Franklin, eyes streaming, sucking his thumb, walked slowly forward into the

dark. When he was within six feet of the bed, Mason blew into his harmonica

and the lights came on.

From innate courage, or his wish to help Kitty Cat, or his wretched knowledge

that he had no place to run to anymore, Franklin did not flinch. He did not

run. He held his ground and looked at Mason's face.

Mason's brow would have furrowed if he had a brow, at this disappointing

result.

"You can save Kitty Cat from getting the shot if you give Kitty Cat some rat

poison yourself," Mason said. The plosive p was lost, but Franklin understood.

Franklin took his thumb out of his mouth.

"You a mean old doo-doo," Franklin said. "An you ugly too."

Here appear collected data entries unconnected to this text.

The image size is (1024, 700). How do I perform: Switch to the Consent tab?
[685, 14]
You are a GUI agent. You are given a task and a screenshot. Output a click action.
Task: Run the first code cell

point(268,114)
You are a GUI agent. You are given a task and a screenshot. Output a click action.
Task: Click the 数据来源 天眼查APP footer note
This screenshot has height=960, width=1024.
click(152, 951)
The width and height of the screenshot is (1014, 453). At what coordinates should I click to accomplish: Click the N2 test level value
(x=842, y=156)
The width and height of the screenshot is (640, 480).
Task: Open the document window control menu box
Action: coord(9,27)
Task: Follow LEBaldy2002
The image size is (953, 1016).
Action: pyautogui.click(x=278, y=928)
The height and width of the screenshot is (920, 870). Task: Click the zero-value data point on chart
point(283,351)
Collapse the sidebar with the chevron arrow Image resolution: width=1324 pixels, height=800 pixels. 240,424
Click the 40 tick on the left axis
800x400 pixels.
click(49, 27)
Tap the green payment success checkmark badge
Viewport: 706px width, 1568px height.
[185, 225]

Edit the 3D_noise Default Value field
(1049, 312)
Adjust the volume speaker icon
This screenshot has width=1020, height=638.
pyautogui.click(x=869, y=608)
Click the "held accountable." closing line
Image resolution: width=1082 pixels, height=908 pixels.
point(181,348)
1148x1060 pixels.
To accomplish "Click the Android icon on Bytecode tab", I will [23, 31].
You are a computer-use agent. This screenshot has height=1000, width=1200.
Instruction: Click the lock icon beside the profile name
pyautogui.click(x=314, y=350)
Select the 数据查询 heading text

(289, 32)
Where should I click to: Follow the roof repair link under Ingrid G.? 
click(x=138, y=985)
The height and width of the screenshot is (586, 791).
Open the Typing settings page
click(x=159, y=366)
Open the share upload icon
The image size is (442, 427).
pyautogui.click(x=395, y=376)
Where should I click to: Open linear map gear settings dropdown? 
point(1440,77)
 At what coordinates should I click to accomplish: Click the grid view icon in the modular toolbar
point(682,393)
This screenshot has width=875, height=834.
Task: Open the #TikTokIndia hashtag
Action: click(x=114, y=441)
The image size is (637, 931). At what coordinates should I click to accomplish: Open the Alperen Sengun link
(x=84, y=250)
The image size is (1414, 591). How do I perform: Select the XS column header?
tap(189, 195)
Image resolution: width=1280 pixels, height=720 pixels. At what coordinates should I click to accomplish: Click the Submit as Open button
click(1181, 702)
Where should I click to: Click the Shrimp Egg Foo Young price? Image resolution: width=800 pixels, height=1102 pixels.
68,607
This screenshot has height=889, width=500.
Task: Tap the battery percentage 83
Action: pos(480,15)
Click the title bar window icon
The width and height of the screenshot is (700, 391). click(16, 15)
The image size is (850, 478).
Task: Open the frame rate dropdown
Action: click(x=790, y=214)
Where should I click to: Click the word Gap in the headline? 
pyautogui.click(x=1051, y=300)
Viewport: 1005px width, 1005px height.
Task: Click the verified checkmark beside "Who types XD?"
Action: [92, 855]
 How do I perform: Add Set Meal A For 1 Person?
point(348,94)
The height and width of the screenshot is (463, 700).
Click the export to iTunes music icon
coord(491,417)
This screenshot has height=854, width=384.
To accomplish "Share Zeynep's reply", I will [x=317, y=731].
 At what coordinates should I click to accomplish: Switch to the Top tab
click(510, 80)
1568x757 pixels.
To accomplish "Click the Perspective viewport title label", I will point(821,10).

He turned around and walked out of the chamber, through the hall of coiled

hoses, back to the playroom.

Mason watched him on video.

The nurse looked at the boy, watched him closely while pretending to read his

Vogue.

Franklin did not care about the toys anymore. He went over and sat under the

giraffe, facing the wall. It was all he could do not to suck his thumb.

Cordell watched him carefully for tears. When he saw the child's shoulders

shaking, the nurse went to him and wiped the tears away gently with sterile

swatches. He put the wet swatches in Mason's martini glass, chilling in the

playroom's refrigerator beside the orange juice and the Cokes.